----- 引用文
女性が大人になったら誰でも当たり前に出産するとは限りません。病気や事故、不妊症や先天的な理由などで産みたくても産めない女性はたくさんいます。
私は子宮頸がんになり、手術で子宮や卵巣などを切除したため出産は出来なくなりました。
その時から数年の間、産めない自分を責め続けました。
産めないことは決して悪ではありません。
ではなぜ悪ではないのに落ち込んでしまうのでしょうか?
産めないことは「悪」なのか

自分を責める日々
手術や放射線の後遺症で性交痛がひどくて性生活においても健康な頃のようにはいかず、そのこともコンプレックスとなっていたので、女としての価値なんて無いし子供も産めないなんて終わった人間だと自分自身を卑下するようになっていました。
子供を連れて歩いている女性や家族連れを見てはため息をつき、テレビやCMで赤ちゃんが出るのを見ることも嫌になっていました。
・・女としての価値なんて全くない私なんかに何があるんだろう。
周囲の支えもあって辛い抗がん剤や放射線治療を頑張って元気になったのに、心の中では自分のことが大嫌いになっていったのです。
産みたかったから
私は元々出産願望は強い方ではなかったのに、産めない体になってから産めなくなったことに劣等感を感じるようになりました。
けれど純粋に好きな人との間に子供が欲しいと願っている方のほうが多いかもしれません。
私はガン発覚時は独身だったのでどのみち産む予定はなかったものの、結婚されている方やこれから子作りを考えていた方にとってとても辛いことであると察するに余りあります
周囲のプレッシャー
既に結婚していて出産する気配がないと周囲から無遠慮な『赤ちゃんまだなの?』ムードを漂わせてくることはよくある話ですよね。私も一度結婚した時に(その頃はあえて子作りはしていませんでした)職場で日々言われていました。
まだいらないからと言っても、それじゃダメだとか、出産は早い方がいいとか余計なおせっかいを受けました。
そういった、結婚→せっせと子作り→出産 という流れが当たり前のような風潮があるがゆえに、産めない=悪 と思い込んでしまうのかもしれません
子供がいないことを不思議がられる
30代後半から40代半ばの現在に至るまで、人との会話の中でよく聞かれるのが『子供はいるの?』や『子供は何歳?』という質問。いないと答えるとそれについても驚きなぜいないのか聞いてくる。
こんなぶしつけな質問をしてくるのはほとんどと言っていいほどオジサンなんですけどね。
平気で子供の有無やいないことを不思議がるという、地味に傷つくシチュエーションが度々あります。
----------
----- データ抜粋
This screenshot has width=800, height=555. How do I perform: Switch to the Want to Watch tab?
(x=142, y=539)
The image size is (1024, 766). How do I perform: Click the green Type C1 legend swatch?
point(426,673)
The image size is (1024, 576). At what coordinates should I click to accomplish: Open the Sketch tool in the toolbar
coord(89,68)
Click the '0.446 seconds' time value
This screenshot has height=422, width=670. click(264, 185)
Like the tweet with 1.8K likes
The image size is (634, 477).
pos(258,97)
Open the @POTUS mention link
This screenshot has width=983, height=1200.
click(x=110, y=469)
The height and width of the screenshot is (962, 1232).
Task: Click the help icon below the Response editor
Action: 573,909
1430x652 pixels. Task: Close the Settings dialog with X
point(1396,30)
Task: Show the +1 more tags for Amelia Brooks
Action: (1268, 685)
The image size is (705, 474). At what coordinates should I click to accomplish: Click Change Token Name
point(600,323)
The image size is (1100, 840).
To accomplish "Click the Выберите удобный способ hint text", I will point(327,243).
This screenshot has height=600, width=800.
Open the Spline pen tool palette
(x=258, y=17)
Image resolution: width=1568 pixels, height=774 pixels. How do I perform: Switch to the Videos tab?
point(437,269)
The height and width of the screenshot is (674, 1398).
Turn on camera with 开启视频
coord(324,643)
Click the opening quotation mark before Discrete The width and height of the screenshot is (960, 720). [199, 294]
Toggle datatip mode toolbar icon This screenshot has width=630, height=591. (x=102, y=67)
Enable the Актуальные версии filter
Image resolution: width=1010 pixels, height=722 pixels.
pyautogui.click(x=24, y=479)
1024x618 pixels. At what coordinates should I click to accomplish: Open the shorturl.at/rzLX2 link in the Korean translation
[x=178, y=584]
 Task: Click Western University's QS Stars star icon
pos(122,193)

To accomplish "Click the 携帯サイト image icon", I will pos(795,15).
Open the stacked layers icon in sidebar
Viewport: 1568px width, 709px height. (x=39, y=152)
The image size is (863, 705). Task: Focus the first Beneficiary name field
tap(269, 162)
----------
### 作業指示 1
引用文によると、筆者が出産できなくなった原因となった病気は何ですか。
### 作業指示 2
引用文から、「子供を連れて歩いている女性や」を含む語句で始まり「きなぜいないのか聞いてくる。」で終わる部分を、原文のまま書き写しなさい。

### 結果 1
子宮頸がんです。

### 結果 2
子供を連れて歩いている女性や家族連れを見てはため息をつき、テレビやCMで赤ちゃんが出るのを見ることも嫌になっていました。
・・女としての価値なんて全くない私なんかに何があるんだろう。
周囲の支えもあって辛い抗がん剤や放射線治療を頑張って元気になったのに、心の中では自分のことが大嫌いになっていったのです。
産みたかったから
私は元々出産願望は強い方ではなかったのに、産めない体になってから産めなくなったことに劣等感を感じるようになりました。
けれど純粋に好きな人との間に子供が欲しいと願っている方のほうが多いかもしれません。
私はガン発覚時は独身だったのでどのみち産む予定はなかったものの、結婚されている方やこれから子作りを考えていた方にとってとても辛いことであると察するに余りあります
周囲のプレッシャー
既に結婚していて出産する気配がないと周囲から無遠慮な『赤ちゃんまだなの?』ムードを漂わせてくることはよくある話ですよね。私も一度結婚した時に(その頃はあえて子作りはしていませんでした)職場で日々言われていました。
まだいらないからと言っても、それじゃダメだとか、出産は早い方がいいとか余計なおせっかいを受けました。
そういった、結婚→せっせと子作り→出産 という流れが当たり前のような風潮があるがゆえに、産めない=悪 と思い込んでしまうのかもしれません
子供がいないことを不思議がられる
30代後半から40代半ばの現在に至るまで、人との会話の中でよく聞かれるのが『子供はいるの?』や『子供は何歳?』という質問。いないと答えるとそれについても驚きなぜいないのか聞いてくる。